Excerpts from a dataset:

==========

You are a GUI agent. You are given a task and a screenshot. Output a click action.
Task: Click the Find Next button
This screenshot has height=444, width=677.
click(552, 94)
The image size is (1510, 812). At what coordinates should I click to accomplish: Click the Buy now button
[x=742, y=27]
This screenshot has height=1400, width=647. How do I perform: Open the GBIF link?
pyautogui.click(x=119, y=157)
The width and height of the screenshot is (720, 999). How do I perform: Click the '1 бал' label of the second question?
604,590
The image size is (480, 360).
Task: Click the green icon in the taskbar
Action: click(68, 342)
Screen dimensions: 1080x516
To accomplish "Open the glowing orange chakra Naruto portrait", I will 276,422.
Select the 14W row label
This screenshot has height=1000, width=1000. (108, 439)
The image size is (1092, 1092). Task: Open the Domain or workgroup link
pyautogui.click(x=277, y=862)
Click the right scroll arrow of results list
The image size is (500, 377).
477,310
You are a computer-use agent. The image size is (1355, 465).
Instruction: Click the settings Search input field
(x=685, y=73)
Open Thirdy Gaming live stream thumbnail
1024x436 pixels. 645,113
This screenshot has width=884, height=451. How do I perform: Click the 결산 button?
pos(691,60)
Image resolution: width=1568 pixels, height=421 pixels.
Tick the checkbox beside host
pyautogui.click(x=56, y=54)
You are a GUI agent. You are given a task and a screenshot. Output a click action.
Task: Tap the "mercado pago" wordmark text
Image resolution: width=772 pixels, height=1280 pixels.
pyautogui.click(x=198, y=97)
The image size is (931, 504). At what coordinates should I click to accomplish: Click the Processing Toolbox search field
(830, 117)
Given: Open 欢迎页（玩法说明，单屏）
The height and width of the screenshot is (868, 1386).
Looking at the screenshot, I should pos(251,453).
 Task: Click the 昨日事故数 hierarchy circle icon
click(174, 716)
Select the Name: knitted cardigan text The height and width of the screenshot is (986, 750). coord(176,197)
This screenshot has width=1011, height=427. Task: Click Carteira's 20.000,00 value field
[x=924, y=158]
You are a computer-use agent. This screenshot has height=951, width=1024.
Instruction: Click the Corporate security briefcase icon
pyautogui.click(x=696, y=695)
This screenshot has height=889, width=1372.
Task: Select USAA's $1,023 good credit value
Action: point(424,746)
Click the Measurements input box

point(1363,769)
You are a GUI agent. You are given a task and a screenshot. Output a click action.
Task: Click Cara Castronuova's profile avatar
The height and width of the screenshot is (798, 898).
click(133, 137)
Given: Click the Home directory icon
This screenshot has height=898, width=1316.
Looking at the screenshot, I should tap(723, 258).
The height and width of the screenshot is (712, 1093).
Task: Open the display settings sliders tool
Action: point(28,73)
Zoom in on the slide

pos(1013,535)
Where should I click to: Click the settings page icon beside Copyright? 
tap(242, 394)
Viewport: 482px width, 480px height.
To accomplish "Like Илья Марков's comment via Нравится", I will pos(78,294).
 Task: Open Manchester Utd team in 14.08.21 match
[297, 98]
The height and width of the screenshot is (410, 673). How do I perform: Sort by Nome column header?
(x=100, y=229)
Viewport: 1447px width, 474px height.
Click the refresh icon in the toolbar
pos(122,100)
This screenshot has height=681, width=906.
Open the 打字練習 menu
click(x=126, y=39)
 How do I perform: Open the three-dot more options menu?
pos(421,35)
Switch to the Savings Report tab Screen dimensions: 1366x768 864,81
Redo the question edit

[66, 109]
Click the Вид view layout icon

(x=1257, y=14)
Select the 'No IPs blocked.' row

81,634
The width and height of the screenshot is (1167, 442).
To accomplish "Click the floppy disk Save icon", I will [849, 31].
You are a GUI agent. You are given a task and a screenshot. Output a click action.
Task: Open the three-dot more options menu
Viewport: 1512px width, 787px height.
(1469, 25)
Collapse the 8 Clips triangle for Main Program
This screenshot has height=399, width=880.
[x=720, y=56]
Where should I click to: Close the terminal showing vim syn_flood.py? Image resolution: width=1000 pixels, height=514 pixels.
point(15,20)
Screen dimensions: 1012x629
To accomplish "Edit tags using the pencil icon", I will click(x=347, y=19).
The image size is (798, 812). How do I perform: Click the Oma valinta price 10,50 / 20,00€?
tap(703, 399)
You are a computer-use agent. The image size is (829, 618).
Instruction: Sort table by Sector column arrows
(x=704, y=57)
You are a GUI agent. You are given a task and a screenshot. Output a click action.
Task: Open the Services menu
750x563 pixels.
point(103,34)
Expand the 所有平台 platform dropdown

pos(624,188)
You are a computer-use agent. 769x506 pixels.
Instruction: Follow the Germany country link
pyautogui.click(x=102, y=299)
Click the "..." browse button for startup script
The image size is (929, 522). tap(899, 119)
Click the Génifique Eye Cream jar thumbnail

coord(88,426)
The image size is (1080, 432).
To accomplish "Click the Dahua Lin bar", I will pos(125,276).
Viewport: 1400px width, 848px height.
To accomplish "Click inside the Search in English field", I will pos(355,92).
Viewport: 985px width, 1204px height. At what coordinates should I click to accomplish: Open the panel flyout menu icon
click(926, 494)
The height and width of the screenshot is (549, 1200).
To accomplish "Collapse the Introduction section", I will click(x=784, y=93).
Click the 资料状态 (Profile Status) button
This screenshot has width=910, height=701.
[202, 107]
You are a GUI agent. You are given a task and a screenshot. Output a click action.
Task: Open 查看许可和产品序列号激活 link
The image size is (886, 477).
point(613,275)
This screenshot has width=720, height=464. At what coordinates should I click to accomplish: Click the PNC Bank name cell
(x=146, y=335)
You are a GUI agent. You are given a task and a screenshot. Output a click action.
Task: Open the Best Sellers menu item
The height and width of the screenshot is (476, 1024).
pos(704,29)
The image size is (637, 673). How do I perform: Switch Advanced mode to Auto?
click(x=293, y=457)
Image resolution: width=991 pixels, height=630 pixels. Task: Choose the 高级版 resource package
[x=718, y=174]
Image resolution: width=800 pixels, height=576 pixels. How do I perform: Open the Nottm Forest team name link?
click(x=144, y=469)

==========

What to produce:
All lines in the preceding records that hold the word "dimensions" need to be copied.

Solution:
Screen dimensions: 1080x516
Switch to the Savings Report tab Screen dimensions: 1366x768 864,81
Screen dimensions: 1012x629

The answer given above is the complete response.